**Exercise instructions**
Your response to the data below should hold nothing except the lines from the one containing "This screenshot has width=1144, height=745." down to the one containing "Viewport: 960px width, 510px height.", reproduced exactly and without pictures.
(Listed records)
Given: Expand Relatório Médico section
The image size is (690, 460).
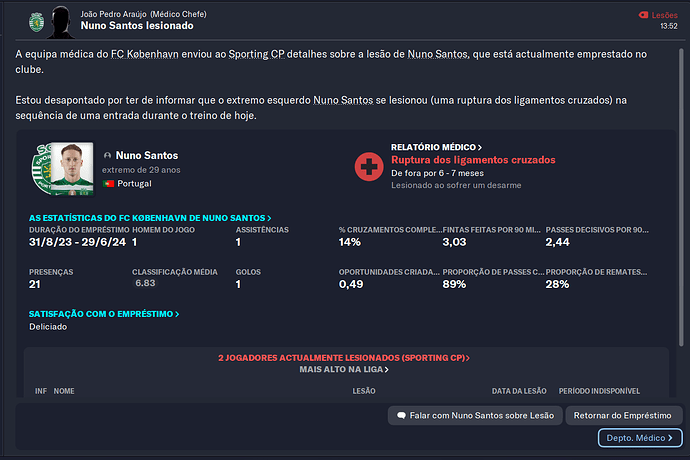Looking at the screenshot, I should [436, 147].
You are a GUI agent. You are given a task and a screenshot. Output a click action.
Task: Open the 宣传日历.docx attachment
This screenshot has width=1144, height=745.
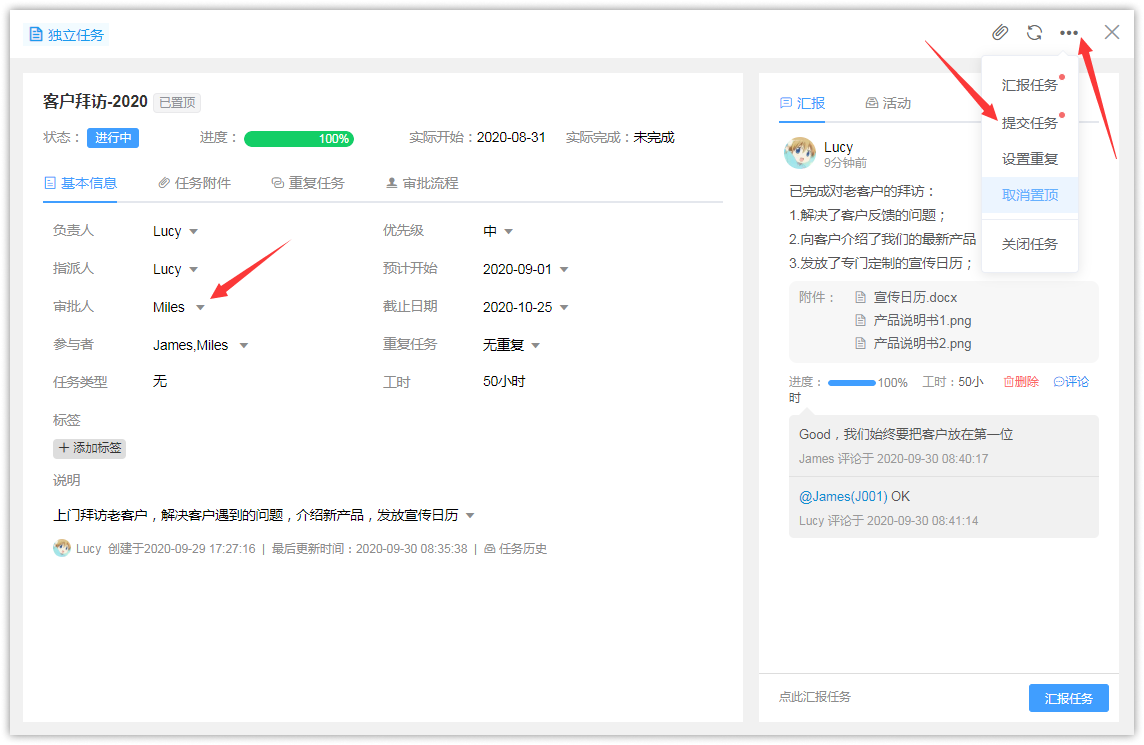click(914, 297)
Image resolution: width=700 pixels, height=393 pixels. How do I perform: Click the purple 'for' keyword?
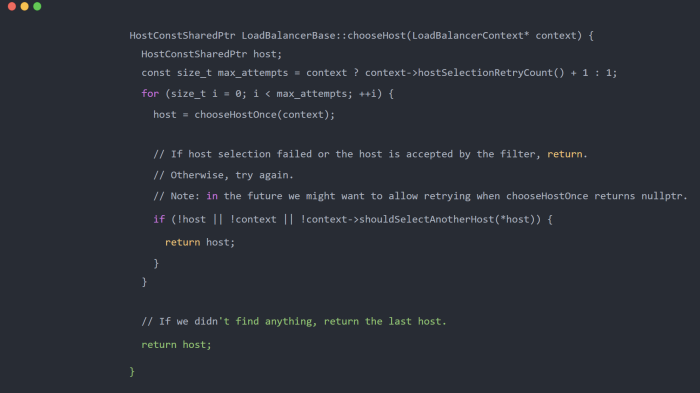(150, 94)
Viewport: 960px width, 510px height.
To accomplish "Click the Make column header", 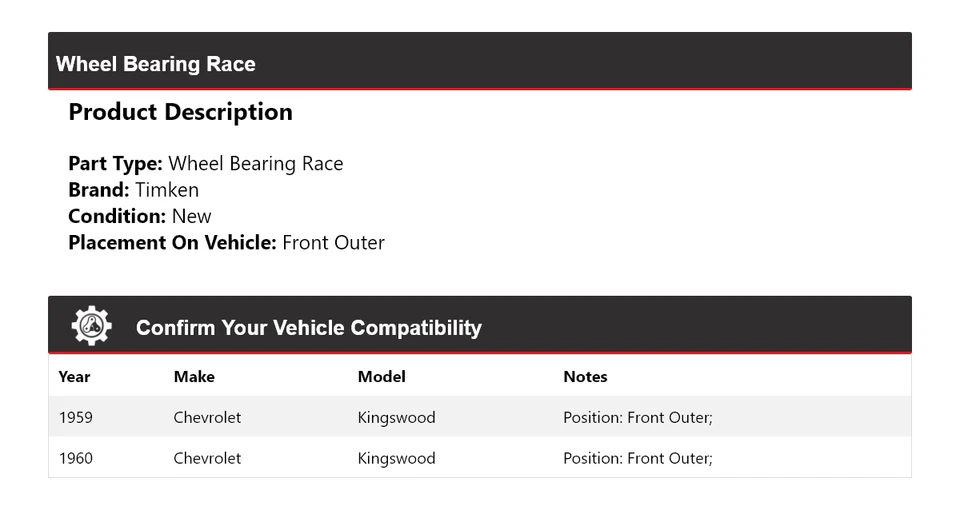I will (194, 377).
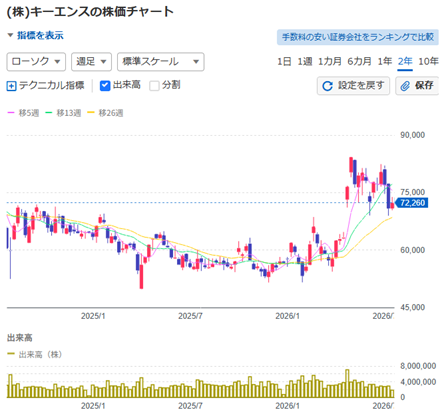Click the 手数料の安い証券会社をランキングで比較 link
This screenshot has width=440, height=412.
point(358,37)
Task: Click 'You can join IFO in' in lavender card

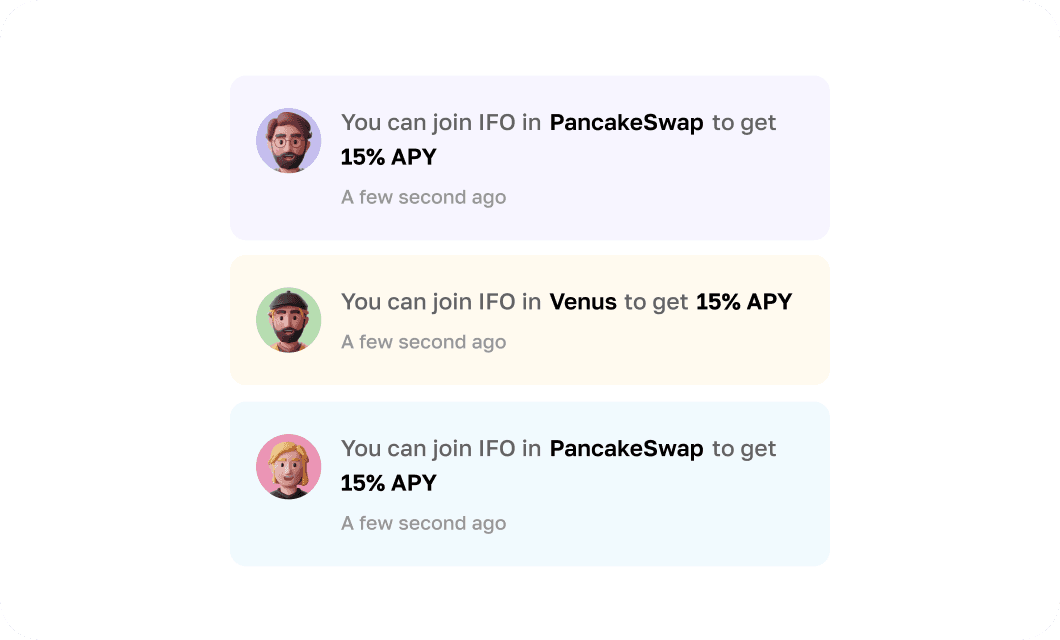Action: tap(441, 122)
(End Listed records)
**Written solution**
This screenshot has width=1144, height=745.
click(914, 297)
Image resolution: width=700 pixels, height=393 pixels. How do I perform: Click the purple 'for' keyword?
(150, 94)
Viewport: 960px width, 510px height.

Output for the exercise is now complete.